--- Provided passage Enclosed Below ---

Wednesday, August 20, 2008

Earthen Gods

cross posted at Right Michigan

No one knows for sure how many people were sacrificed to the Earthen Gods of Mesoamerica.

In 1487, just a few years before savage Europeans were to begin their genocidal assault on the New World, the Aztecs themselves claimed to have sacrificed 80,400 victims over the course of only one four day festival. The claims of that celebration, in honor of the re-consecration of the Great Pyramid of Tenochtitlan, were spread far and wide on the tongues of the Aztecs who bathed in the glorification of blood and sacrifice. A more likely number, one not inflated by the ego of conspicuous sacrifice, a mere 2,000 to 10,000, were probably killed during the festivities, each one ceremoniously butchered on one of several specialized tables located at the top of the temple from where the body could be easily flung aside to carom down the bloody steps of the pyramid.

Estimates of the annual carnage are widely disputed, though Victor Davis Hanson has speculated that 20,000 is a plausible number while others have guessed that as many as one quarter of a million people were sacrificed annually. The author Fernando de Alva Cortés Ixtlilxochitl has estimated that one in five children met his or her fate through ritualistic sacrifice, be it by knife or fire.

Sacrifice was not the burden of the captured soldier, slave or servant alone. According to legend, the King Cóxcox had his own daughter sacrificed and skinned at the founding of the city-state capital, Tenochtitlan, on the ruins of which Mexico City stands today. His example of selflessness helped serve as a model for generations.

The Gods of night (Tezcatlipoca,) sun (Huitzilopochtli,) rain (Tláloc,) and fire (Huehueteotl) were not easy to appease, and each, according to custom, demanded sufficient ceremony in death.

Huitzilopochtli would require his victims to:

[...] be placed on a sacrificial stone.[19] Then the priest would cut through the abdomen with an obsidian or flint blade.[20] The heart would be torn out still beating and held towards the sky in honor to the Sun-God [...]
Not to be spared the fear of pain and death, child sacrifices to Tláloc were only sufficient if the children wept on their way to final passage, their tears to be repaid by nourishing rains falling from temperamental skies onto a fragile Earth.

To the Aztecs, all life sprung from these protectorate Gods of Earth. Food, rain, sun, health and every other particle of good or distress was bestowed upon the Aztecs through Godly blessing or wrath. Life literally sprung from the Earth at the command of the Gods--the Earth was the ultimate source of life; penance and tribute were worthy and reasonable.

Humanity has an ugly ancient history, the Aztec chapter being but one of many. We would like to think that, at least in the Americas of today, that this sort of unconscionable loss of life is as deeply buried as most of the Aztec's cultural reminders.

Liking a thought does not make it true.

Today's Earth is worshiped to the same depth and breadth that the Earthen Gods were worshiped those few centuries ago just south of our border. Though the celebration of the death ritual may have changed, there is still a candid acceptance of what is necessary for the survival of our planet and its life giving essence, and that necessity, though absent of ceremony, demands the death of millions.

--- End of Enclosed Provided passage ---

> [Questions]:
1. Translate the sentence "Liking a thought does not make it true." from the Earthen Gods post into Spanish.
2. Reproduce a section of the Earthen Gods post, beginning at the words "To the Aztecs, all" and stopping after "Aztec's cultural reminders.".

--- Records supplied Enclosed Below ---

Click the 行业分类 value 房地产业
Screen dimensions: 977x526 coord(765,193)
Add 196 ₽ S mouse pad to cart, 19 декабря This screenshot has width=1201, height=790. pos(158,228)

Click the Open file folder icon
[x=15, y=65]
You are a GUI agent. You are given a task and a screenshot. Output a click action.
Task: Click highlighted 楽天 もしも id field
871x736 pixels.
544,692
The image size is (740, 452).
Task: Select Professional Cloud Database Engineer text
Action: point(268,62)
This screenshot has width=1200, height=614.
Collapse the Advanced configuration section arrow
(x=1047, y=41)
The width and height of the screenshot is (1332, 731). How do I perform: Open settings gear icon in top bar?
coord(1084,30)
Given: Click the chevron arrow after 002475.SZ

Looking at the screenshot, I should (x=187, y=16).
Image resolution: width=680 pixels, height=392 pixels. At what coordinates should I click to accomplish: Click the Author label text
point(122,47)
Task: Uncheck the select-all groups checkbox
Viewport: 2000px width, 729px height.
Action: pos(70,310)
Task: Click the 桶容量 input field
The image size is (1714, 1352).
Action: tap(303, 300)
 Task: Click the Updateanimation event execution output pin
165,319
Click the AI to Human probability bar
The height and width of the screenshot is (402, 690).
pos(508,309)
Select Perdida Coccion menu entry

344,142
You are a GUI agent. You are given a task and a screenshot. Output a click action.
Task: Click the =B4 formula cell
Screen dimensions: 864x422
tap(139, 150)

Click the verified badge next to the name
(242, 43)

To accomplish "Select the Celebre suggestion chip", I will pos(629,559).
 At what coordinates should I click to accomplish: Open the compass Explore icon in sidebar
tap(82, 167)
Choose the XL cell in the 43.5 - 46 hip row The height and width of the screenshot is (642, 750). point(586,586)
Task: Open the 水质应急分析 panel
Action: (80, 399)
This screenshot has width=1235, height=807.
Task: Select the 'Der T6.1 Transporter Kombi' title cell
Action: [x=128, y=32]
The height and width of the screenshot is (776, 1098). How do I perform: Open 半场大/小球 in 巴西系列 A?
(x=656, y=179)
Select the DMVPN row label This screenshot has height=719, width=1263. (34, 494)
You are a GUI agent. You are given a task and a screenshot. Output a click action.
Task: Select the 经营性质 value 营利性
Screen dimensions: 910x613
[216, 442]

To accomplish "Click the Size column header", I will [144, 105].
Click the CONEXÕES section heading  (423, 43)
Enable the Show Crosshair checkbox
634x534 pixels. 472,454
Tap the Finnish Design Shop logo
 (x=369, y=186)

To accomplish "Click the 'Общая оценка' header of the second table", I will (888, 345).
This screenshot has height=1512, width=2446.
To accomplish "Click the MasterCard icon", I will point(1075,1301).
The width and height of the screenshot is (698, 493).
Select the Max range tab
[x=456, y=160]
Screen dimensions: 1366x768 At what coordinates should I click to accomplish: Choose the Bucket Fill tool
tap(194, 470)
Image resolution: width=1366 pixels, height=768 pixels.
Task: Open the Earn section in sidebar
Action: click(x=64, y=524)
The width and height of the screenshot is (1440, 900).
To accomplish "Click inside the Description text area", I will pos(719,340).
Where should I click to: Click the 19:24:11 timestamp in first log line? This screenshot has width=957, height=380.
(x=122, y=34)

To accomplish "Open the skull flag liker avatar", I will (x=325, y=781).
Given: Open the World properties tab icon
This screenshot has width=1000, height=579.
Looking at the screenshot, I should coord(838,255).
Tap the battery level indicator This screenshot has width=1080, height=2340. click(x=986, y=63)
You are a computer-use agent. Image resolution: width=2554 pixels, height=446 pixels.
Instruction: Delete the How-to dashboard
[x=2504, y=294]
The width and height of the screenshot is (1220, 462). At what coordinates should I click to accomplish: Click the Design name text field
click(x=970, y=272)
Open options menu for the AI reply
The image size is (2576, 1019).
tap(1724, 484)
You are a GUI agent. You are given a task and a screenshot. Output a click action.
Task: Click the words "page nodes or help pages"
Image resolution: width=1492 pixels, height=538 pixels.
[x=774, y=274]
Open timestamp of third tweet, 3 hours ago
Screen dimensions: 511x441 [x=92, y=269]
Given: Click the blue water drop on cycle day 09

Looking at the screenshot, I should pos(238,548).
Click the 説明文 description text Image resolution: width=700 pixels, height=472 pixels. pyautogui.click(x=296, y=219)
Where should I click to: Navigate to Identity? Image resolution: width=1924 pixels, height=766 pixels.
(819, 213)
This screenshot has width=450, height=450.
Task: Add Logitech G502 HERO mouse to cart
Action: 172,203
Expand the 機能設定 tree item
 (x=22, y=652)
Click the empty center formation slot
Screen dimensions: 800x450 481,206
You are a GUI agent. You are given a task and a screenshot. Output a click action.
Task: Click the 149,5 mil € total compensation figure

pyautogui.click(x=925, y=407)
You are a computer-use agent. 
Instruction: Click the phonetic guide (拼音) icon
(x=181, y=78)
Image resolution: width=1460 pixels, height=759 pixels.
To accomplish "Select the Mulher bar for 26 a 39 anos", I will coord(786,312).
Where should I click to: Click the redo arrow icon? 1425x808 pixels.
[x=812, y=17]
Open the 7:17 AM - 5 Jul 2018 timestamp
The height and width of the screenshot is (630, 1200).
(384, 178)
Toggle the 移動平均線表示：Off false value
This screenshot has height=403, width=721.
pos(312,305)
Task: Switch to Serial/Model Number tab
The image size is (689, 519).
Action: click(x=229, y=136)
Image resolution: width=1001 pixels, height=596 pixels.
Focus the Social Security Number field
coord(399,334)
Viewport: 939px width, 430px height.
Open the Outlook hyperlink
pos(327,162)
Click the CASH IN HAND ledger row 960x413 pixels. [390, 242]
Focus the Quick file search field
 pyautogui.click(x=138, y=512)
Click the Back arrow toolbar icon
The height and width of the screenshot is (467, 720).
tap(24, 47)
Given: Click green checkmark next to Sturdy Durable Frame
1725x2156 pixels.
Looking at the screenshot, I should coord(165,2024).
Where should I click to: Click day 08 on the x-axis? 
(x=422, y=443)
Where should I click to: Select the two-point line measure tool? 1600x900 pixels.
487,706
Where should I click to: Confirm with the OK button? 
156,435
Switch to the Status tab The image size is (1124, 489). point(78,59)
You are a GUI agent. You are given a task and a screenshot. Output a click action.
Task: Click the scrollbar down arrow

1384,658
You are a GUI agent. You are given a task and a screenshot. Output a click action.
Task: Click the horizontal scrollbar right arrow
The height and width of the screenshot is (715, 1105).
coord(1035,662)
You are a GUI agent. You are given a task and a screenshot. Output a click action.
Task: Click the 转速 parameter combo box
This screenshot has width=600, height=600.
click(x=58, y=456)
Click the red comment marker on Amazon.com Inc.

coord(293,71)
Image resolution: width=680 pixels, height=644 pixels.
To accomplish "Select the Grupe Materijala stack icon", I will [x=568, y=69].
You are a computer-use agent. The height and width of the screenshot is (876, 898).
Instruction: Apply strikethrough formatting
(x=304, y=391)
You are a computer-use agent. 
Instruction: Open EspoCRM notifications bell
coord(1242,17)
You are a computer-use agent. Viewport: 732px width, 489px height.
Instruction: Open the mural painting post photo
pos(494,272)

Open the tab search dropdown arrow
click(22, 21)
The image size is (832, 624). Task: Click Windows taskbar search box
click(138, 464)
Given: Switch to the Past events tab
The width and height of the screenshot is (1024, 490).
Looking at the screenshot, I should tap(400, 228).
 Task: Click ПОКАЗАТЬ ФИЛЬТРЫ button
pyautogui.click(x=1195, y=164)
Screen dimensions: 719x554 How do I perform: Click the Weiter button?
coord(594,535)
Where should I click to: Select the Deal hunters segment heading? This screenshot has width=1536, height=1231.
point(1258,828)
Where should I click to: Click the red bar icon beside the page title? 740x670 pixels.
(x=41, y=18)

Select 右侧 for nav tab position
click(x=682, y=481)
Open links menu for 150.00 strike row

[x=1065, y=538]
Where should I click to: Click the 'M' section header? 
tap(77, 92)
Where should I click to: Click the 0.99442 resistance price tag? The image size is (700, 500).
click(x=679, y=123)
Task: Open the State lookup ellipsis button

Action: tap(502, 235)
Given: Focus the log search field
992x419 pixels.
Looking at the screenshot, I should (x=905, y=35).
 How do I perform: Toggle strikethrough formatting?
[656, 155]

--- End of Enclosed Records supplied ---

> [Your responses]:
1. Que a uno le guste una idea no la hace verdadera.

2.
To the Aztecs, all life sprung from these protectorate Gods of Earth. Food, rain, sun, health and every other particle of good or distress was bestowed upon the Aztecs through Godly blessing or wrath. Life literally sprung from the Earth at the command of the Gods--the Earth was the ultimate source of life; penance and tribute were worthy and reasonable.

Humanity has an ugly ancient history, the Aztec chapter being but one of many. We would like to think that, at least in the Americas of today, that this sort of unconscionable loss of life is as deeply buried as most of the Aztec's cultural reminders.